I asked the previous panel about the concept of a community anchor, which is a new buzzword. Peter Matthews spoke about constant change. Is that concept yet another example of constant change, as it attempts to define something that is already there?
It would depend on the nature of the community anchor and which organisations were to be defined as such. Picking up on the earlier discussion, I would not necessarily support a legislative approach, because of the problems that you highlighted—for example, what if another organisation said, “We’re the community anchor”? A lot of these community anchors are organisations such as community-based housing associations, which have a long history that stems from activism in their neighbourhood to make it better. They still have a majority of tenants on their boards, and they do a lot of positive work to engage those tenants. They have their tenants coming in every day to the front desk to give them reports on what the neighbourhood is like and what the issues are on the ground.

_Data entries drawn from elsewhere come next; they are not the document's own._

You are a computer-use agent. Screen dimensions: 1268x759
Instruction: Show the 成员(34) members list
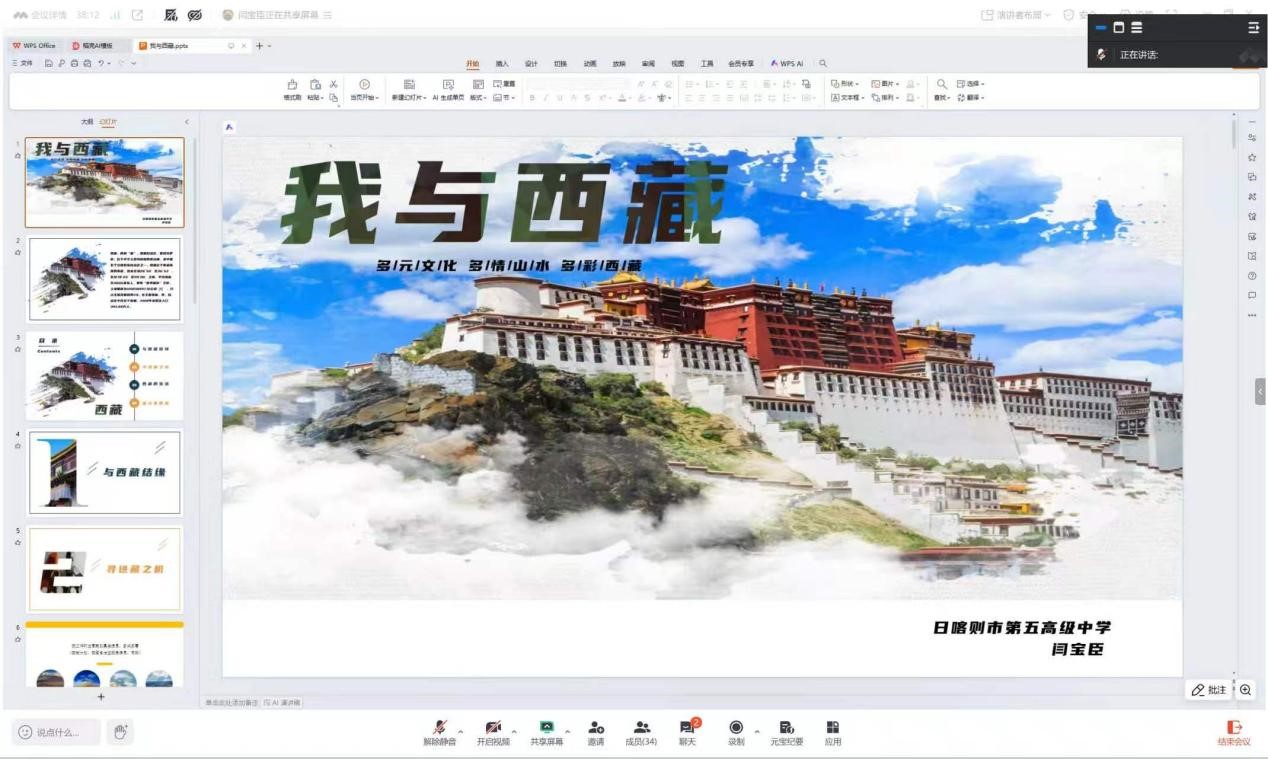tap(641, 733)
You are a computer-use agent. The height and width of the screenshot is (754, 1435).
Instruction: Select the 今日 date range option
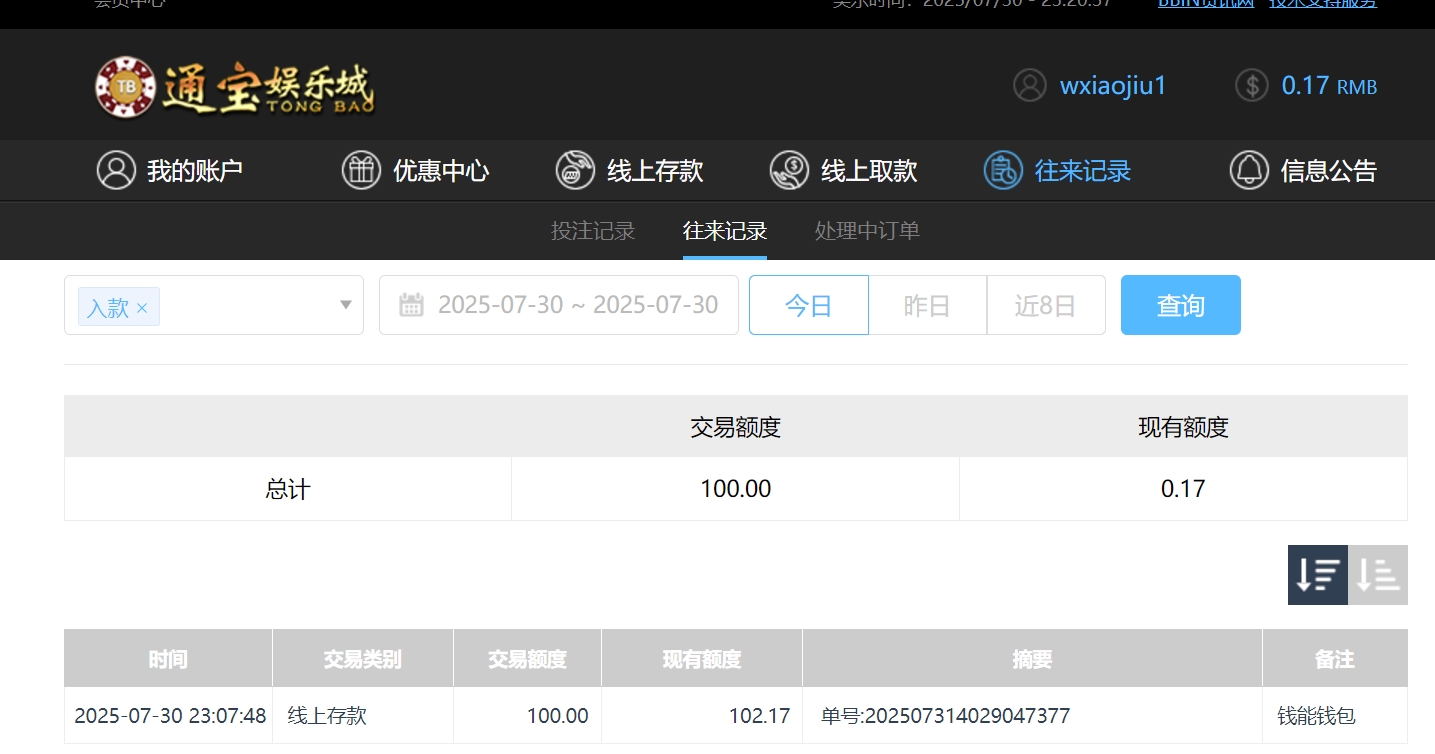click(808, 305)
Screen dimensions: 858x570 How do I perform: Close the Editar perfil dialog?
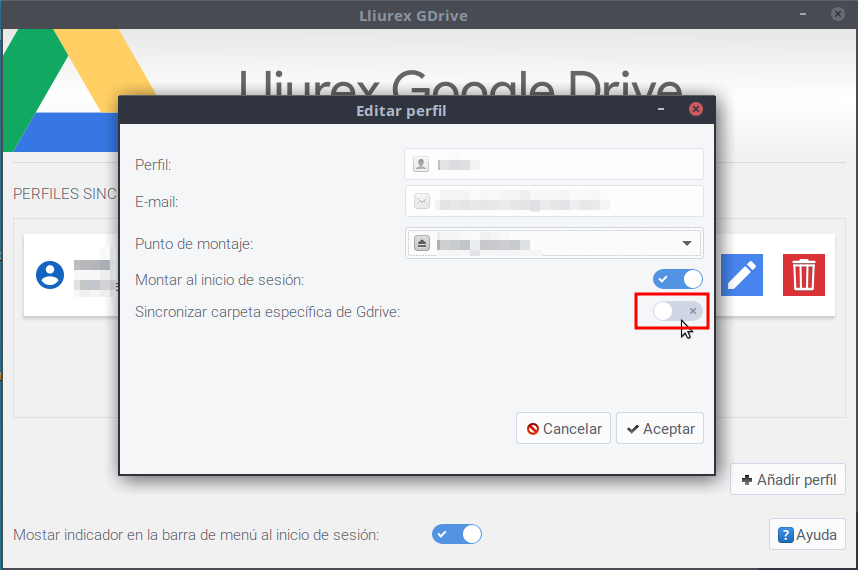(x=695, y=109)
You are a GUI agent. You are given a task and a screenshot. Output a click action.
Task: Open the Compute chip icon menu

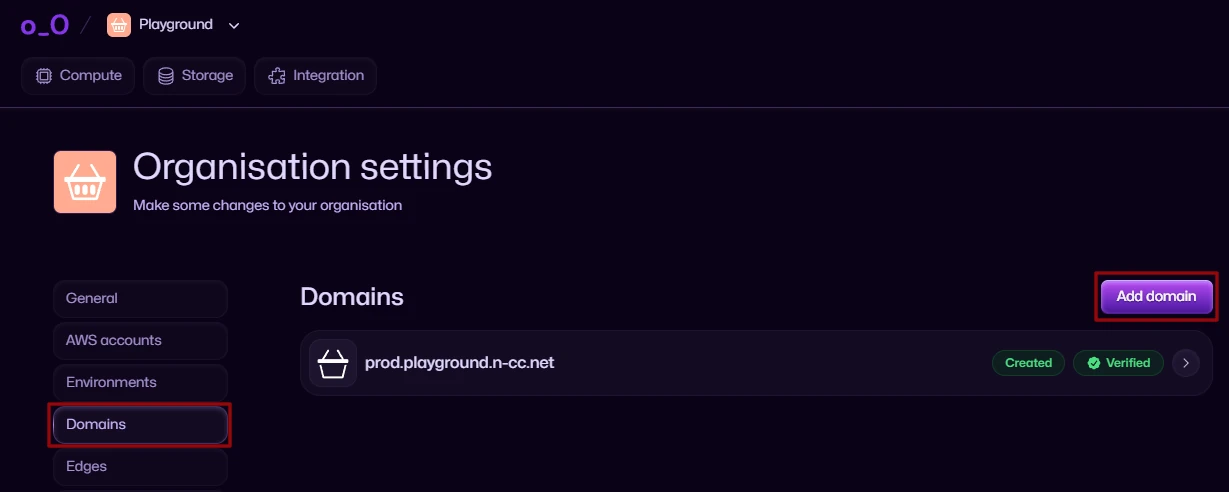click(x=44, y=76)
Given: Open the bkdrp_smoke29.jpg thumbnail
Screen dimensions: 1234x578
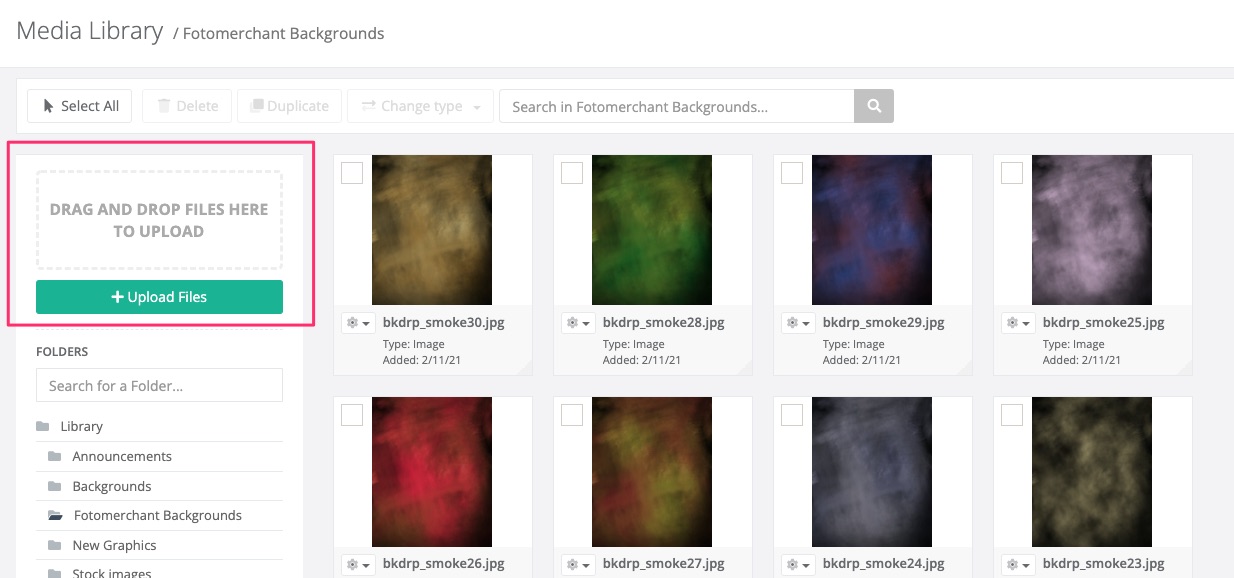Looking at the screenshot, I should pyautogui.click(x=872, y=230).
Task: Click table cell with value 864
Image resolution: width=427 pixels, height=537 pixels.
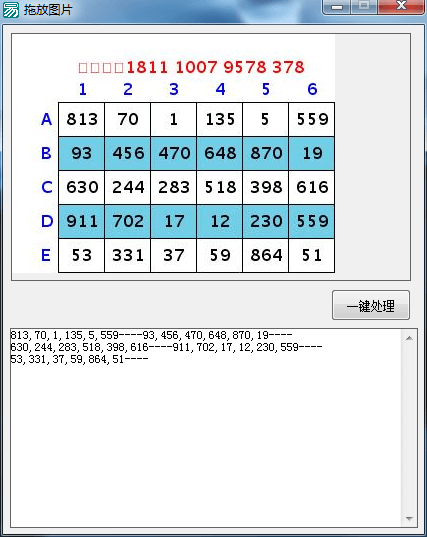Action: (266, 255)
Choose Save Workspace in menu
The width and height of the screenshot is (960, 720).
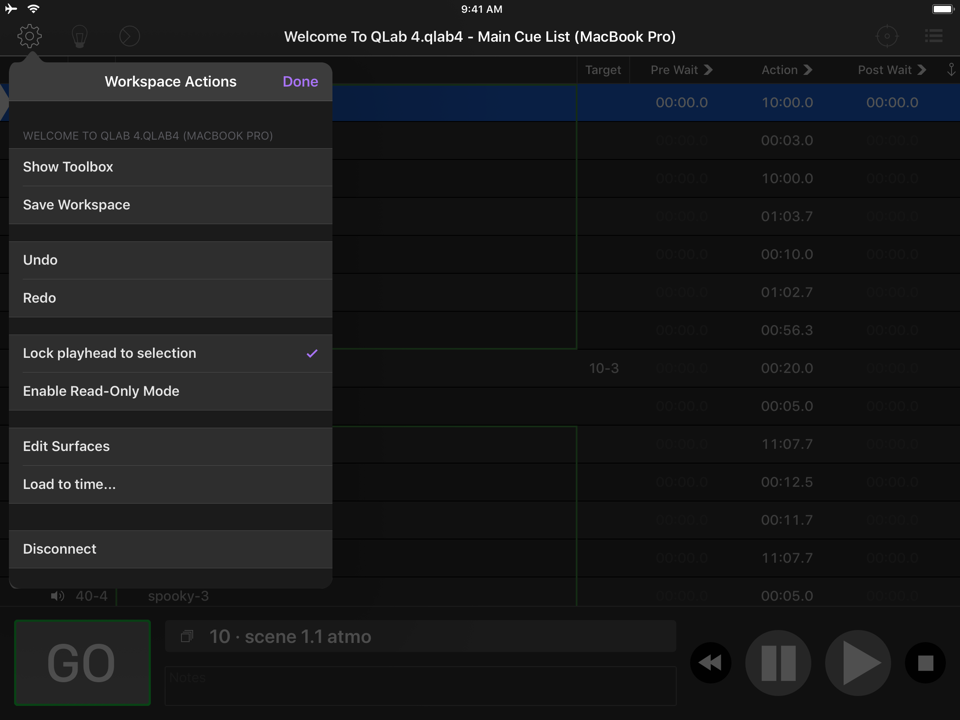coord(170,205)
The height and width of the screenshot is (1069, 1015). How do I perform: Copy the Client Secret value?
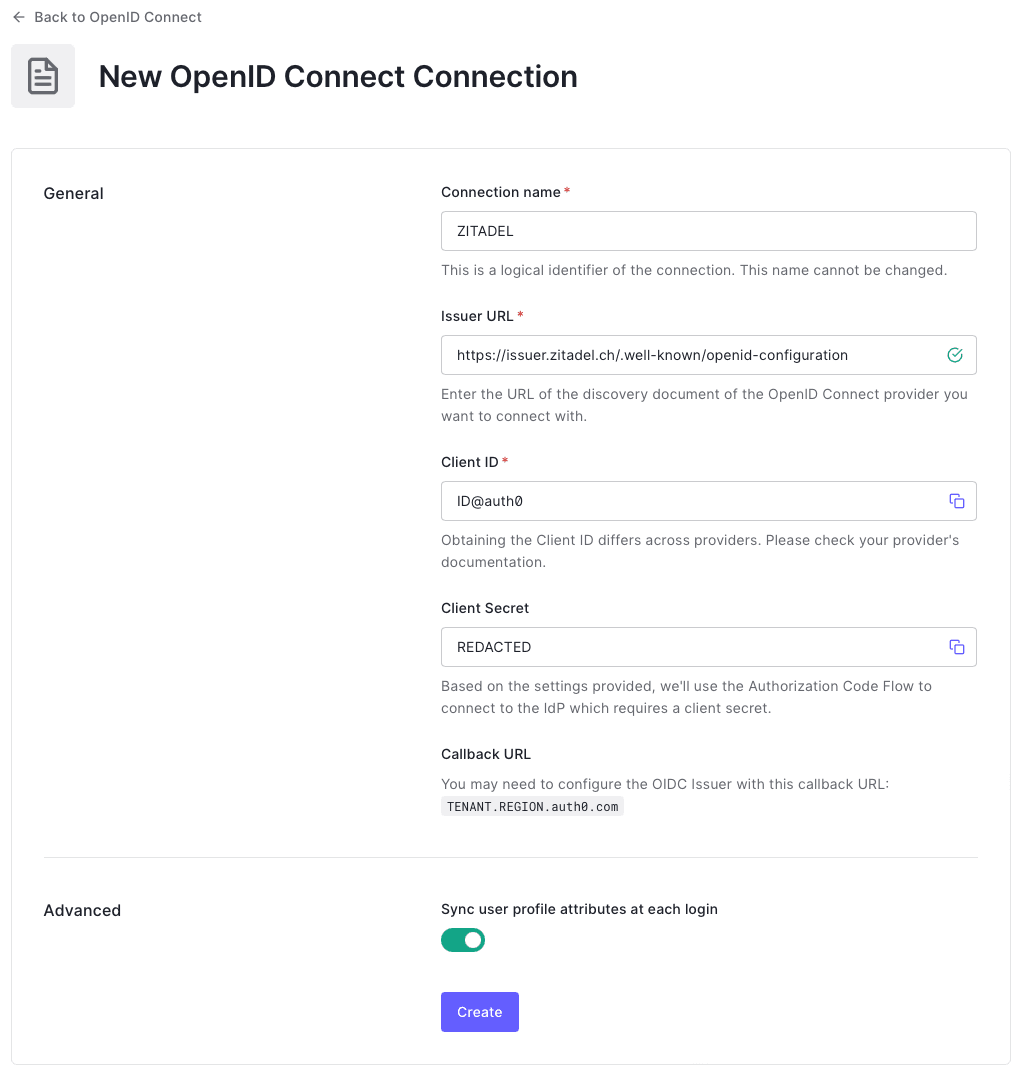[957, 647]
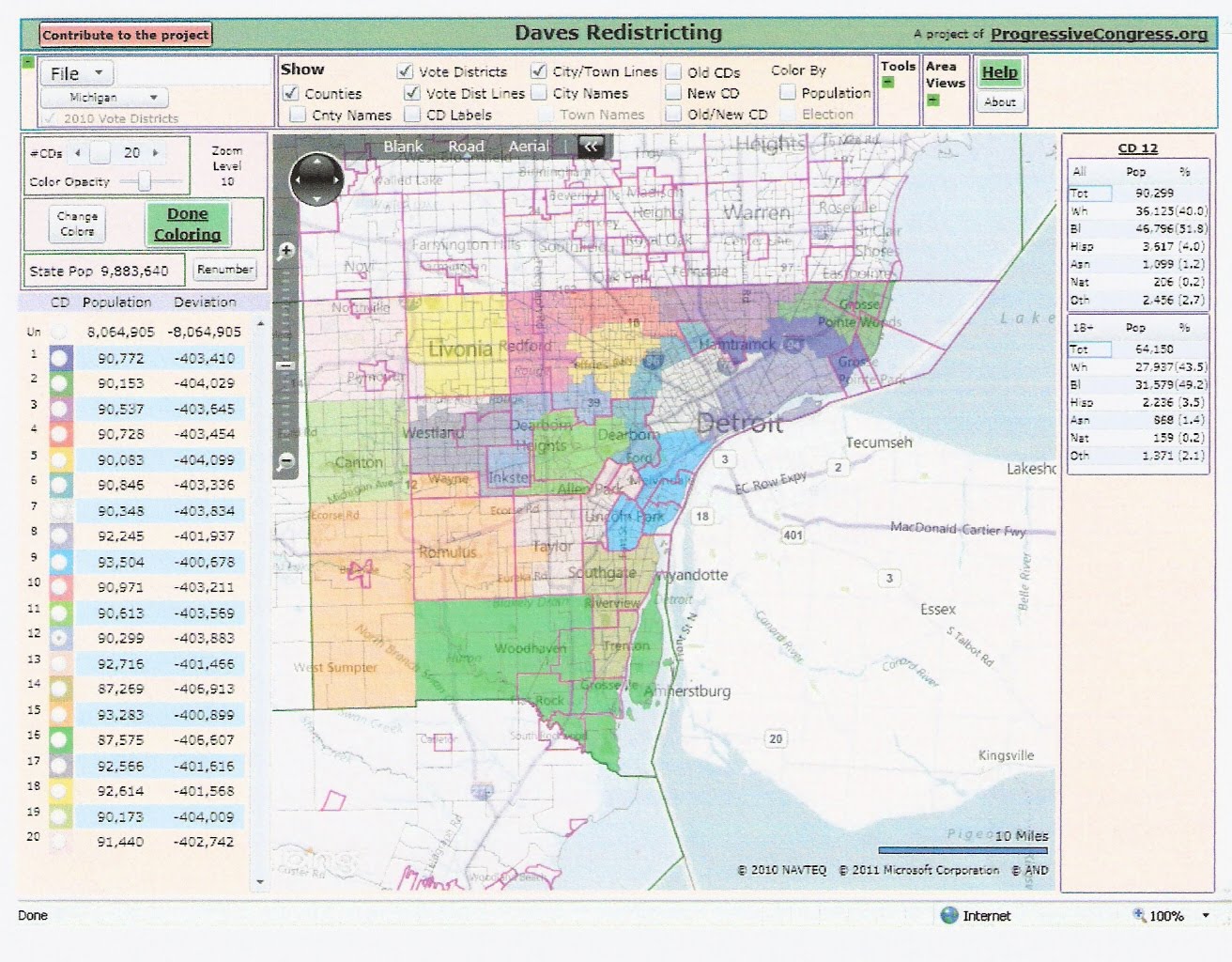Switch map to Aerial view

(x=529, y=147)
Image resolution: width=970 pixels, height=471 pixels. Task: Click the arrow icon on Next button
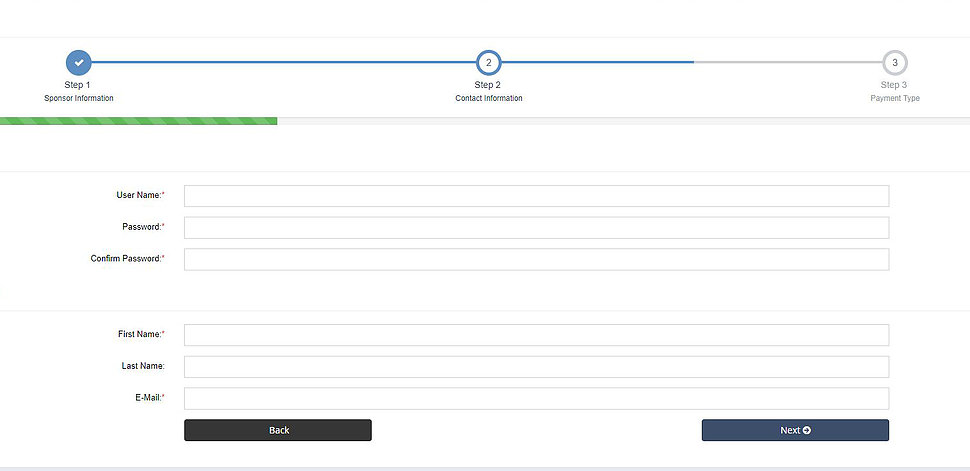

Such organisations are often small and dynamic, and they can tailor their services, implement preventative measures constructively and work with other local third sector organisations to develop innovative partnership activities. That is the type of positive organisation that acts as a community anchor.
It is important to emphasise what these organisations offer and what their characteristics are. They provide stability and reach and are there for people whatever their needs are, and they are not hidebound by a particular silo responsibility. I agree that anchor is not a great term, but it is crucial that we foster organisations that do those things.
Community-based housing associations as a type of anchor organisation offer a different and more empathetic relationship between staff and ordinary people. One would struggle to identify many community-led housing associations at present, but what we have is a set of organisations that are very well resourced. We should not forget that much of their success depends on that resourcing regime, and on the positive policy infrastructure around those organisations that enables them to do things.
I thank you for your evidence, which has been very useful indeed.